Trecho apresentado:
= = =
Os principais sintomas dessa melancolia do frio, como aprendi a defini-la, são: tristeza, ansiedade, angústia, fadiga, apatia, irritabilidade, cansaço extremo e injustificado, aumento do sono durante o dia, sentimento de culpa, dificuldade de concentração, redução da produtividade no trabalho, desejo de encontrar soluções imediatas para todos os problemas, isolamento social, vontade extrema de ficar sozinho, dificuldade de se relacionar com outras pessoas, grande perda de energia aos menores esforços, mau humor, compulsão por carboidratos, especialmente doces e amido e, em muitos casos, pensamentos suicidas.

A pílula da felicidade não existe

Com tantas décadas de vida e tantos invernos de experiência, consigo não deixar que a minha razão seja totalmente consumida por essa emoção desordenada, mas preciso admitir que ela tem seu peso, e é um grande peso. São dias difíceis em que minha produção intelectual parece se reduzir a um terço do normal. Qualquer atividade física se torna difícil de executar, a paciência dá lugar à ansiedade e o que me ajuda a manter o foco é uma pequena frase que mandei entalhar em uma tabuleta e mantenho na parede da sala de minha casa: “Tudo passa”.

No entanto, poucos compreendem o que se passa dentro de uma pessoa que enfrenta esse tormento, que pode ser classificado como um espinho na carne. Pessoas perdem empregos por faltarem sem justificativa ou se tornarem negligentes no exercício de suas funções; relacionamentos são abalados e amizades são estremecidas.
= = =
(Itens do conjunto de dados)
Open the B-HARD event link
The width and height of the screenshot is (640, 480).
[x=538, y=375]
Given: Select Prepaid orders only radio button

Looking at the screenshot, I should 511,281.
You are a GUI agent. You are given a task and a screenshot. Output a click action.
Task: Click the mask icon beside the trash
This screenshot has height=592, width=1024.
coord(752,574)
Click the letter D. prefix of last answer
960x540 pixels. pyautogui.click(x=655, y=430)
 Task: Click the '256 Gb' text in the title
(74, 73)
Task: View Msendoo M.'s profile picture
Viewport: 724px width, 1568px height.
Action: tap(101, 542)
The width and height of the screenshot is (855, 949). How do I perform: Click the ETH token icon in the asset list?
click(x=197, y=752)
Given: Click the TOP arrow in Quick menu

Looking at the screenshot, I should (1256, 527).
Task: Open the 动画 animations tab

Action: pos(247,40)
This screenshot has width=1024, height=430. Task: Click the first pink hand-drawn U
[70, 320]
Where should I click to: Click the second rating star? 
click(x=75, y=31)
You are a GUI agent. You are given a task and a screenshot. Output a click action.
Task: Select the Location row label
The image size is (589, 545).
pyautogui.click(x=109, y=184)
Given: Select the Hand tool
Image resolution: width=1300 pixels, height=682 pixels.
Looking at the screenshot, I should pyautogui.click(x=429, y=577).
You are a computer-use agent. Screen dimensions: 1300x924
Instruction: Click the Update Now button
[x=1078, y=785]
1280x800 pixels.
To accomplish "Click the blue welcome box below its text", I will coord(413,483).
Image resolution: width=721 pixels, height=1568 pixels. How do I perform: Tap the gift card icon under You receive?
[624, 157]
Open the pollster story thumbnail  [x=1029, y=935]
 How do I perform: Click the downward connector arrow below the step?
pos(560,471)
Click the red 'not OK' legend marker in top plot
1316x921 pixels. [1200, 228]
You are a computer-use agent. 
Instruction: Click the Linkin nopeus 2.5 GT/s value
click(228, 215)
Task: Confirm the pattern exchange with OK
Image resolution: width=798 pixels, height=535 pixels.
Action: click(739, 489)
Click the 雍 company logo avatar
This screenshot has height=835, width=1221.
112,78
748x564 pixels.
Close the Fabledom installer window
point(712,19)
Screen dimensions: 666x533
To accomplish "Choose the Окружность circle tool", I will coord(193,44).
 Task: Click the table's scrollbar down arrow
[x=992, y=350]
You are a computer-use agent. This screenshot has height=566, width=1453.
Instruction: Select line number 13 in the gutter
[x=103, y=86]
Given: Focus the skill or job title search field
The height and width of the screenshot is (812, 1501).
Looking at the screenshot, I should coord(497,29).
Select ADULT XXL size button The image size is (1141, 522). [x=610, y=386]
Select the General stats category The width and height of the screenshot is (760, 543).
= = =
Como fazer: Reproduza, do texto sobre a melancolia do frio, o trecho entre "A pílula da" e "amizades são estremecidas.", inclusive.

Resposta:
A pílula da felicidade não existe

Com tantas décadas de vida e tantos invernos de experiência, consigo não deixar que a minha razão seja totalmente consumida por essa emoção desordenada, mas preciso admitir que ela tem seu peso, e é um grande peso. São dias difíceis em que minha produção intelectual parece se reduzir a um terço do normal. Qualquer atividade física se torna difícil de executar, a paciência dá lugar à ansiedade e o que me ajuda a manter o foco é uma pequena frase que mandei entalhar em uma tabuleta e mantenho na parede da sala de minha casa: “Tudo passa”.

No entanto, poucos compreendem o que se passa dentro de uma pessoa que enfrenta esse tormento, que pode ser classificado como um espinho na carne. Pessoas perdem empregos por faltarem sem justificativa ou se tornarem negligentes no exercício de suas funções; relacionamentos são abalados e amizades são estremecidas.